* **What you are asked to do**
Line by line, please look for the word "will" in the following records, then copy each line you find it in.

* **Input data**

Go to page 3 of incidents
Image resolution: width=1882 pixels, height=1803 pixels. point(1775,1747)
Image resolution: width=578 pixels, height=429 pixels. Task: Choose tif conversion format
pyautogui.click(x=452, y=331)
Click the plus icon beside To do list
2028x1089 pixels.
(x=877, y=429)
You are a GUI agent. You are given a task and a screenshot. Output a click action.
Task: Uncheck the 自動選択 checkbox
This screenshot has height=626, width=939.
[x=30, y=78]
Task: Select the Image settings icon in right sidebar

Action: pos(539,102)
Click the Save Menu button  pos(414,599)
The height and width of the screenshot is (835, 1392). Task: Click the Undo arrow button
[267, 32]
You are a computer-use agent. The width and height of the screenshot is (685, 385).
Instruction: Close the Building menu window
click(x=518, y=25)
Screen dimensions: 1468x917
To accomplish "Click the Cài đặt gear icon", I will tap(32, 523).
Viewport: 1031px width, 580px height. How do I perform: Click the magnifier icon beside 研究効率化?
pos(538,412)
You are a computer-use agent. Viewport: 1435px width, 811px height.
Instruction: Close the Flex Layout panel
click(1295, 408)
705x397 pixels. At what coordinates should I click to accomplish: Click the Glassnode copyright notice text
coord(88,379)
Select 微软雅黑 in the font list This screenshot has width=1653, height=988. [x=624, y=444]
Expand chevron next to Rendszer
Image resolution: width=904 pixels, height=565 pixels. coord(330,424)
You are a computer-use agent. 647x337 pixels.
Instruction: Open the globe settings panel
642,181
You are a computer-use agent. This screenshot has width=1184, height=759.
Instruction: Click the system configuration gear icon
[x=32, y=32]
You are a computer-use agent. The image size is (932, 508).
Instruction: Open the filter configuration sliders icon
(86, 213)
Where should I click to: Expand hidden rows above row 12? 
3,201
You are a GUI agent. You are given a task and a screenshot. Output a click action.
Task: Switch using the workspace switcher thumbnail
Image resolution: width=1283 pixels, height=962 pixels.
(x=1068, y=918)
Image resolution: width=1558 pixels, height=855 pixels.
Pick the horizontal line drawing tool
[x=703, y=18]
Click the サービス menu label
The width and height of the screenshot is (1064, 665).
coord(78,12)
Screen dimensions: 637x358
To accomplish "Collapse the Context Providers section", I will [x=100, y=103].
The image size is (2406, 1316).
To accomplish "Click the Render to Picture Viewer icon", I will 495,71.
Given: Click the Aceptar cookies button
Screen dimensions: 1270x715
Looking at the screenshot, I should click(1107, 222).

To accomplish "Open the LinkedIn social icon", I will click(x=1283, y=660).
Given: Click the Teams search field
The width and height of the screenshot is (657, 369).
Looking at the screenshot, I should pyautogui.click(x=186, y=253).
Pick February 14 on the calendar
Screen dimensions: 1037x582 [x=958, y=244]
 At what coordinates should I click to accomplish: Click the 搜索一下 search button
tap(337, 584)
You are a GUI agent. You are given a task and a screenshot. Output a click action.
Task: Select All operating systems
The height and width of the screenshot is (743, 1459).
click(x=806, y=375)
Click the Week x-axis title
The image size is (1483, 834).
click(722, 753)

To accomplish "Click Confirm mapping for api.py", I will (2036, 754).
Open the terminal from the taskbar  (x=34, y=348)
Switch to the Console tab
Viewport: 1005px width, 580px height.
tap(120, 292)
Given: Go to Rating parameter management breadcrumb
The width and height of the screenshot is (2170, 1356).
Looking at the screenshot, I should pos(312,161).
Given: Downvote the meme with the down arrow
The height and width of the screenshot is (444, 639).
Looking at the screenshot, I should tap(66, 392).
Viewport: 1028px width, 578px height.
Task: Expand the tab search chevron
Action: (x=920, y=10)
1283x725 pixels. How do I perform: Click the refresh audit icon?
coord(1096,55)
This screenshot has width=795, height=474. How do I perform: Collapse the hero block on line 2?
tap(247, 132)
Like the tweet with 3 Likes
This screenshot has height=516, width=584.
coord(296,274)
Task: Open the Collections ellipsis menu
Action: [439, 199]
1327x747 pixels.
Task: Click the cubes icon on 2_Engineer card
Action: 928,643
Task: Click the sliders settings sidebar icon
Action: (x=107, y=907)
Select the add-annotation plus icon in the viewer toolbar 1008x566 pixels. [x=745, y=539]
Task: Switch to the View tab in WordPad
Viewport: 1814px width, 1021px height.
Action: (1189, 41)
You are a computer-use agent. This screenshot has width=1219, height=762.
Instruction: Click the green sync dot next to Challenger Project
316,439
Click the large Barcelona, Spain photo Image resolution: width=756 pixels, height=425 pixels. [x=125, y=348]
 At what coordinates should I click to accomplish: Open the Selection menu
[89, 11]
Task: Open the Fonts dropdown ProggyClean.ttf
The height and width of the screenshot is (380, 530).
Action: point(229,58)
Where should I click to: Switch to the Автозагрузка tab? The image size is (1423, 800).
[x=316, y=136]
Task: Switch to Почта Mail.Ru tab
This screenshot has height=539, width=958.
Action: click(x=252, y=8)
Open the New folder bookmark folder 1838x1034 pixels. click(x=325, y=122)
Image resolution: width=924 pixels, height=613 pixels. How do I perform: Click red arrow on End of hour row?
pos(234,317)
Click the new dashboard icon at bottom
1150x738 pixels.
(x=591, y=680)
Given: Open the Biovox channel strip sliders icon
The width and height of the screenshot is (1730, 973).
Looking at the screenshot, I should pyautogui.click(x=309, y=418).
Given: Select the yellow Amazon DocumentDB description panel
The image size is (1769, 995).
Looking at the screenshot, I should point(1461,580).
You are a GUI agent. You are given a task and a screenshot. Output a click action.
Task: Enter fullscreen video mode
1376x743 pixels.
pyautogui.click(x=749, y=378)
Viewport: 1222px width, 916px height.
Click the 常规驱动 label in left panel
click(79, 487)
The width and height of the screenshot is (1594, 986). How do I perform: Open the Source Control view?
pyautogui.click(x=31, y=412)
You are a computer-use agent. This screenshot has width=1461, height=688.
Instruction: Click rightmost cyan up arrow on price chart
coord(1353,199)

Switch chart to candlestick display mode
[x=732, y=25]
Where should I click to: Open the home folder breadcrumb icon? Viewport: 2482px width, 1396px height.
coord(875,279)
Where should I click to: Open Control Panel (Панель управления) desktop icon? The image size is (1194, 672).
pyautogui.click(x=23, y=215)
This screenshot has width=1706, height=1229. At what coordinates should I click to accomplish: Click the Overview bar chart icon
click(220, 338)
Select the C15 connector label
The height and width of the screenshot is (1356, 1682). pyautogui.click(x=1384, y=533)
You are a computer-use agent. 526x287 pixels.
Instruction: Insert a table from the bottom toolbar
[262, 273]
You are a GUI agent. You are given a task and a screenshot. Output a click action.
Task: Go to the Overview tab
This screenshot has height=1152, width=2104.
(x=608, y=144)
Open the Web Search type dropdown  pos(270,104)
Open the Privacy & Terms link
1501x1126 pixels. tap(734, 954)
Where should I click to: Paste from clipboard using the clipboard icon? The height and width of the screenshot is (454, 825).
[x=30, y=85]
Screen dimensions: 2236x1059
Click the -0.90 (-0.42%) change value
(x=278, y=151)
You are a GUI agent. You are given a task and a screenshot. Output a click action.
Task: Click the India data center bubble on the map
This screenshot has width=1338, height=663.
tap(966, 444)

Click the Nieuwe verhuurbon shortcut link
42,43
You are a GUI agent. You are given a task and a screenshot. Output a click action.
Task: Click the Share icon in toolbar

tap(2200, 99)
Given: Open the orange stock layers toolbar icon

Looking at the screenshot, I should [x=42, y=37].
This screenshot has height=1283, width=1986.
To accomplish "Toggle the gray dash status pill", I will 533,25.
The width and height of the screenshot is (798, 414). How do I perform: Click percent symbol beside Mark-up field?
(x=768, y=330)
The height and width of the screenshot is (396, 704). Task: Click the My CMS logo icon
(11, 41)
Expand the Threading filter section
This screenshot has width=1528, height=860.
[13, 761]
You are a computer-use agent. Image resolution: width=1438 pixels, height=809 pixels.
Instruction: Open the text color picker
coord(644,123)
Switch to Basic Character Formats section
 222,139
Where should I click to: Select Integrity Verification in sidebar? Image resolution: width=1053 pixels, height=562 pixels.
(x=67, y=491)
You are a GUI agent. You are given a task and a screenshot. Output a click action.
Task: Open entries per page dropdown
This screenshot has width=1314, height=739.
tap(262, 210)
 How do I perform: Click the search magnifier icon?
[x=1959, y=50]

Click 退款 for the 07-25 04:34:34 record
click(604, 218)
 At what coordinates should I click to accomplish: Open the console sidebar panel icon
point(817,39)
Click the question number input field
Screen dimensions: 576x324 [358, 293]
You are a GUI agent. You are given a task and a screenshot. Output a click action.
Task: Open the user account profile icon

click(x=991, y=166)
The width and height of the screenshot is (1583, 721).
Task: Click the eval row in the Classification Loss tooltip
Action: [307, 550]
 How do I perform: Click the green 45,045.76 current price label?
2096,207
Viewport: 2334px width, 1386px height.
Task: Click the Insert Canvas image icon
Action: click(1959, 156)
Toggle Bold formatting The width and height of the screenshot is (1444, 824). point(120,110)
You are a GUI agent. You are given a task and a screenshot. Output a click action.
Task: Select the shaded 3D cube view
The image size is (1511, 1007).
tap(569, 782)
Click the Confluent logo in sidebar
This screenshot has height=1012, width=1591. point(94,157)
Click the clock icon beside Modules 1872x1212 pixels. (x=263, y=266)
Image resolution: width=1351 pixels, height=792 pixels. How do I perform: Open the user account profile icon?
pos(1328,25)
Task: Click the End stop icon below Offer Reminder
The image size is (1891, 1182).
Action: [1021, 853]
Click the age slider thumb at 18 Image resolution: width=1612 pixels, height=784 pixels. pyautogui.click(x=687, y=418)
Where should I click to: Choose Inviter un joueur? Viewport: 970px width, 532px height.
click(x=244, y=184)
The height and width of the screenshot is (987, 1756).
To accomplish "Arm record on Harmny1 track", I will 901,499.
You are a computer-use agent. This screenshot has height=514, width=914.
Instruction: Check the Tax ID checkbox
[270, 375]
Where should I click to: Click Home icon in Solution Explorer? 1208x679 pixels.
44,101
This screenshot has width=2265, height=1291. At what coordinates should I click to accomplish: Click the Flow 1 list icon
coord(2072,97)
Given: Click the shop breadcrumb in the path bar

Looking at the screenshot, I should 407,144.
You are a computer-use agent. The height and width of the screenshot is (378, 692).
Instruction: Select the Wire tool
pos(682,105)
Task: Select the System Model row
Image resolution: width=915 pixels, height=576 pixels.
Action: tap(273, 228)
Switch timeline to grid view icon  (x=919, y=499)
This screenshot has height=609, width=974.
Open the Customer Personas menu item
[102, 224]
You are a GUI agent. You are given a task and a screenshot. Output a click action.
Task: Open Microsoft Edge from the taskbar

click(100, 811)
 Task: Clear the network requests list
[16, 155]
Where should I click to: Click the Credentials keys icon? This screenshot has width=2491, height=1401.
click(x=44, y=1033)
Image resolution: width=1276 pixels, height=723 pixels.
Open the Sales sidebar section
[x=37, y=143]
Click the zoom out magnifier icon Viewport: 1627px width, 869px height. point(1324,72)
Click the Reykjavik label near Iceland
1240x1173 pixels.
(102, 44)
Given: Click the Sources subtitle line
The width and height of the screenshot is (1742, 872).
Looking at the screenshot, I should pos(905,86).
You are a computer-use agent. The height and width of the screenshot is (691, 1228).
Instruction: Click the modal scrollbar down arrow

* **Completed task**
To accomplish "Click the Cài đặt gear icon", I will tap(32, 523).
To accomplish "Collapse the Context Providers section", I will [x=100, y=103].
To accomplish "Click the Render to Picture Viewer icon", I will 495,71.
To accomplish "Open the LinkedIn social icon", I will click(x=1283, y=660).
To accomplish "Click Confirm mapping for api.py", I will (2036, 754).
To accomplish "Toggle the gray dash status pill", I will 533,25.
To accomplish "Arm record on Harmny1 track", I will 901,499.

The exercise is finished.